• WHAT TO PRODUCE:
Copy out everything in the records below, starting at the line that contains "This screenshot has width=1568, height=396." and going down to the line that contains "coord(1385,161)", with both of those lines included.

• DATASET RECORDS:
━━━━━━

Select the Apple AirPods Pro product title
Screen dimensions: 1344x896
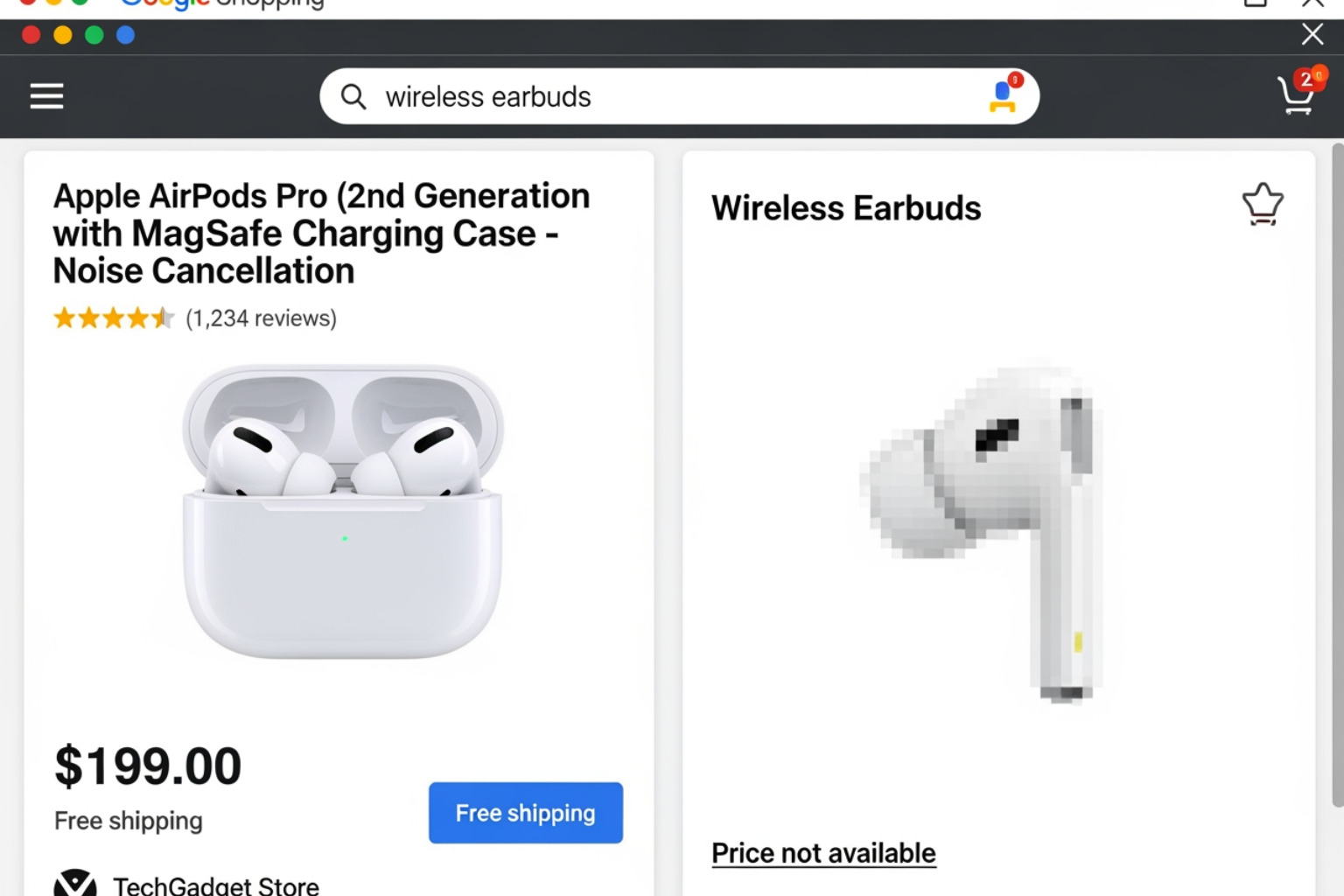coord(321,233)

━━━━━━

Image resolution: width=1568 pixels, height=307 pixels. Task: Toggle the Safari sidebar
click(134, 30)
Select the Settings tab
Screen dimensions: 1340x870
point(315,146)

━━━━━━

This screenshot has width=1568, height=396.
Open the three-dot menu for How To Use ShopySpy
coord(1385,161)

━━━━━━

• ANSWER FOR THE TASK:
This screenshot has width=1568, height=396.
Open the three-dot menu for How To Use ShopySpy
coord(1385,161)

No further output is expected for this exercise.